_What you are asked to do_: Swap "coordinates" for "position" in the lines running from the one containing "Describe the element" through the one containing "The width and height of the screenshot is (819, 1170).", including both, and give those lines again with nothing else changed.

_Dataset_:
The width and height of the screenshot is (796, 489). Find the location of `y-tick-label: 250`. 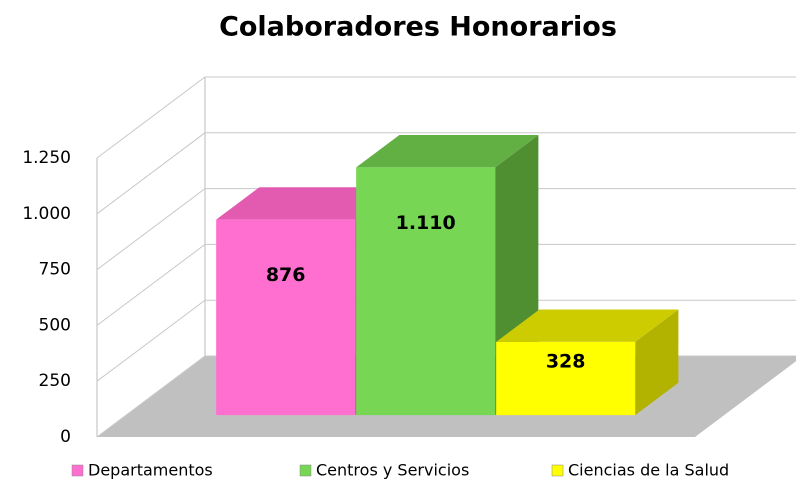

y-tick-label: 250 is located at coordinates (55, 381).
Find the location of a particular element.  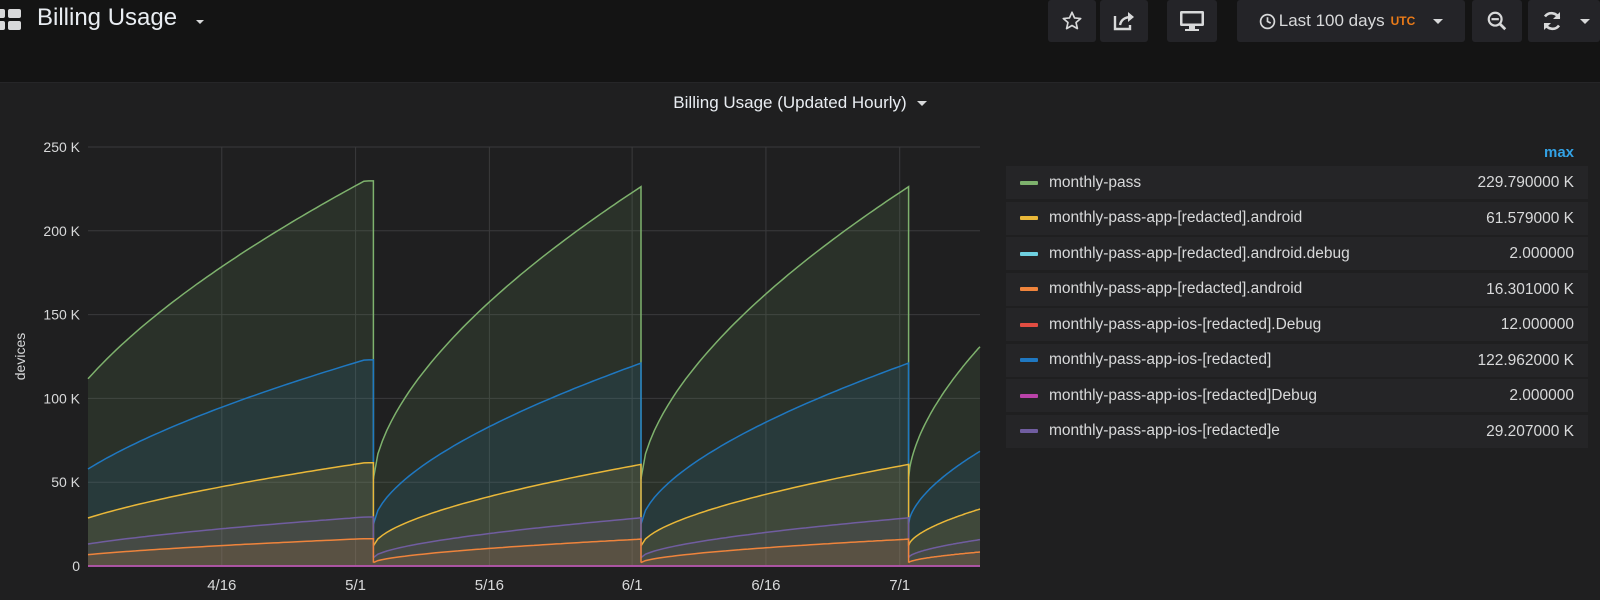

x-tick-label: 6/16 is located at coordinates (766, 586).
==
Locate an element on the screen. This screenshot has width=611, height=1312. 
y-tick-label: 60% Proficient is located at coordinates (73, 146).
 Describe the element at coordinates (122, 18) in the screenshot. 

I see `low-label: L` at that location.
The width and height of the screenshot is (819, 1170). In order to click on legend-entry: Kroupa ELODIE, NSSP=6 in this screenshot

_Response_:
 Describe the element at position (122, 18) in the screenshot. 

I see `low-label: L` at that location.
The width and height of the screenshot is (819, 1170). In order to click on legend-entry: Kroupa ELODIE, NSSP=6 in this screenshot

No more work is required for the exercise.